LEKA:LLM-Enhanced Knowledge Augmentation
Xinhao Zhang, Jinghan Zhang, Fengran Mo, Dongjie Wang, Yanjie Fu, Kunpeng Liu
TL;DR
LEKA tackles the challenge of automating knowledge sourcing for transfer learning in data-sparse domains by integrating LLM-driven target information extraction, dataset-RAG retrieval, and robust data harmonization. It leverages a kernel-based feature-space alignment $d(f(\\mathcal{X}_k), \\mathcal{X}_T)$ and a Wasserstein-based distribution alignment $W(\\mathcal{P}_k,\\mathcal{P}_T)$ to reconstruct a source domain $\\mathcal{D}_S^*$ that optimally supports target performance. The transfer objective combines source- and target-domain losses via $\\theta^{*}=\\arg\\min_{\\theta}(\\alpha \\mathbb{E}_{(x,y) \\\in\\mathcal{D}_k'}[\\mathcal{L}(f_{T_j}(x;\\theta), y)] + (1-\\alpha) \\mathbb{E}_{(x,y) \\\in\\mathcal{D}_T}[\\mathcal{L}(f_{T_j}(x;\\theta), y)])$, with backpropagation guiding parameter updates. Experiments across four medical/economic datasets show LEKA achieving higher accuracy, precision, recall, and F1 than baselines and traditional transfer methods, demonstrating improved transfer efficiency and reduced domain shift.

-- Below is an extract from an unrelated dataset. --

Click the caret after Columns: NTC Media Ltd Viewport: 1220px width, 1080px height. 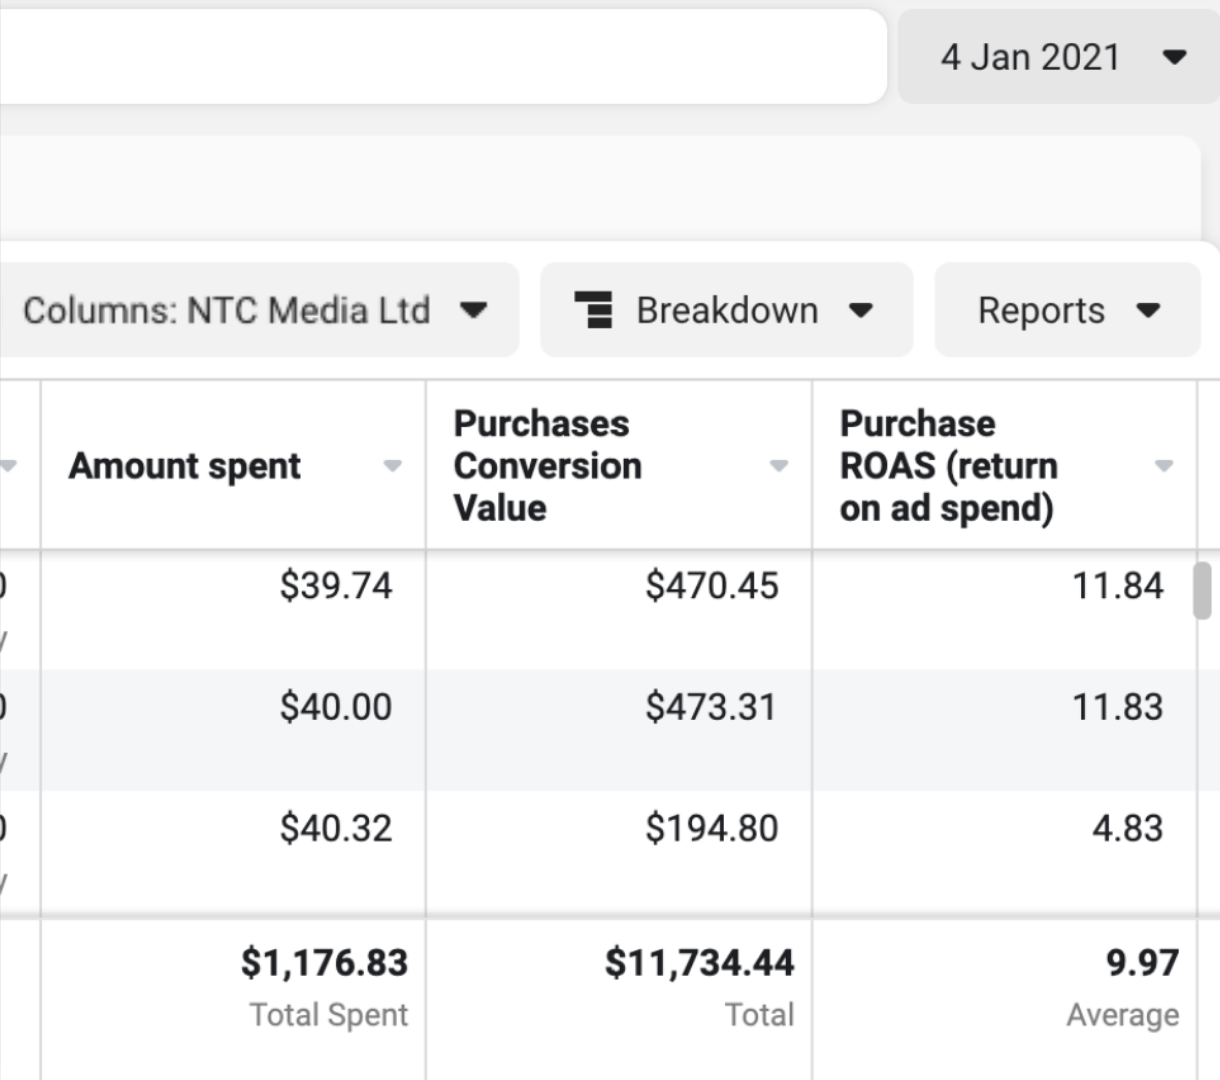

Overall, LEKA provides a scalable, automated pathway for knowledge augmentation that is particularly impactful in data-limited settings.
Abstract
Humans excel in analogical learning and knowledge transfer and, more importantly, possess a unique understanding of identifying appropriate sources of knowledge. From a model's perspective, this presents an interesting challenge. If models could autonomously retrieve knowledge useful for transfer or decision-making to solve problems, they would transition from passively acquiring to actively accessing and learning from knowledge. However, filling models with knowledge is relatively straightforward -- it simply requires more training and accessible knowledge bases. The more complex task is teaching models about which knowledge can be analogized and transferred. Therefore, we design a knowledge augmentation method, LEKA, for knowledge transfer that actively searches for suitable knowledge sources that can enrich the target domain's knowledge. This LEKA method extracts key information from the target domain's textual information, retrieves pertinent data from external data libraries, and harmonizes retrieved data with the target domain data in feature space and marginal probability measures. We validate the effectiveness of our approach through extensive experiments across various domains and demonstrate significant improvements over traditional methods in reducing computational costs, automating data alignment, and optimizing transfer learning outcomes.